__Consignes de travail__:
A - Relevez toutes les questions que l’extrait sur la mémoire familiale adresse directement au lecteur.
B - Reprenez l’extrait sur la mémoire familiale à la suite de sa dernière phrase.

Vie pratique

Sortir de l’oralité pour mieux conserver la mémoire familiale

En Afrique, un vieillard qui meurt, c’est une bibliothèque qui brûle. Chez nous aussi, les aîné·es sont les gardien·nes de la mémoire familiale. Par la parole, ils et elles se livrent. Mais cette transmission est fragile, tributaire des souvenirs des un·es et des autres. Pour pallier cette fragilité, certain·es passent par d’autres supports.

Dans quel contexte vos grands-parents ont-ils grandi ? Comment la guerre les a-t-elle impactés ? En définitive, que savez-vous d’eux ? Ce qu’ils auront bien voulu vous en dire, répondront les plus terre à terre. C’est vrai. Les plus jeunes sont tributaires des aîné·es. Papy raconte, mamy se livre, tonton relate, tatie rapporte.
La mémoire familiale occupe une fonction centrale, elle permet aux plus jeunes de construire leur identité. « On a besoin de savoir d’où on vient pour construire qui on est, explique Christine Bastin, psychologue et chercheuse FNRS à l’ULiège. Elle permet aussi de se préparer à ce qui nous attend grâce aux expériences des aînés. Elle remplit aussi une fonction sociale en tissant des liens entre les membres de la famille ». Dans le foisonnement de souvenirs, une constante : les souvenirs se transmettent oralement. Avec comme particularité la fragilité du support.

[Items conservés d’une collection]
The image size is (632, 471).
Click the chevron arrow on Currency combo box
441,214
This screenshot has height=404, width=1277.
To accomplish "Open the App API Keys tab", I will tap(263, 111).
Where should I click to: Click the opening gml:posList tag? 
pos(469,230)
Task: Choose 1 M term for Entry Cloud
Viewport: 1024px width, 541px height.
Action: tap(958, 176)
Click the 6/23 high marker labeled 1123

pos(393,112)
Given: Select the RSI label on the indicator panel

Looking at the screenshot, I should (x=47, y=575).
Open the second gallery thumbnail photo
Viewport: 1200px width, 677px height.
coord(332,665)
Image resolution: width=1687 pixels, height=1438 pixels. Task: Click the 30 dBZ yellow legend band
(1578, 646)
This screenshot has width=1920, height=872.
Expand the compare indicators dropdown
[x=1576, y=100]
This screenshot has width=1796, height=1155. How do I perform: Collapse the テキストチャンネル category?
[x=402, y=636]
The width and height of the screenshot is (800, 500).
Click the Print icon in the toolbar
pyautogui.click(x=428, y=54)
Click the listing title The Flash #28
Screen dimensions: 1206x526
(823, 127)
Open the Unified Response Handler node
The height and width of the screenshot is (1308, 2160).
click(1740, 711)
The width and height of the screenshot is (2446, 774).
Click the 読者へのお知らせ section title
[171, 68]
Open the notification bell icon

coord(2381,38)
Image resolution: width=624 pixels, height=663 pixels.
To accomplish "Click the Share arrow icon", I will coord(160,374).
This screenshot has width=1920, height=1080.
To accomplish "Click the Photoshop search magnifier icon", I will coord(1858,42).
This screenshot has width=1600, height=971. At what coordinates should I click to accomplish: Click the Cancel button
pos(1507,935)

__Réponses aux consignes__:
A -
- Dans quel contexte vos grands-parents ont-ils grandi ?
- Comment la guerre les a-t-elle impactés ?
- En définitive, que savez-vous d’eux ?

B -
Les paroles s’envolent

Une équipe de l’UCLouvain s’est intéressée à la mémoire familiale liée à la collaboration et à la résistance. « La recherche a démontré que la jeune génération se rappelle très peu de choses comme si les souvenirs disparaissaient ou se perdaient d’une génération à l’autre », explique Christine Bastin.
Les équipes de l’ULiège et de l’UCLouvain décident de sortir du contexte de guerre pour évaluer la permanence des souvenirs à travers les générations. S’il est encore trop tôt pour partager des résultats sur la proportion et la nature des souvenirs qui restent, les entretiens intergénérationnels mettent en avant deux variables. D’abord, pour être transmis, les souvenirs ont besoin d’occasions. Autrement dit, plus les membres de la famille se voient et se réunissent, plus les opportunités de partager des souvenirs sont nombreuses. Autre levier : la proximité des membres. Plus un·e membre se sent proche d’un·e autre, plus les souvenirs circulent.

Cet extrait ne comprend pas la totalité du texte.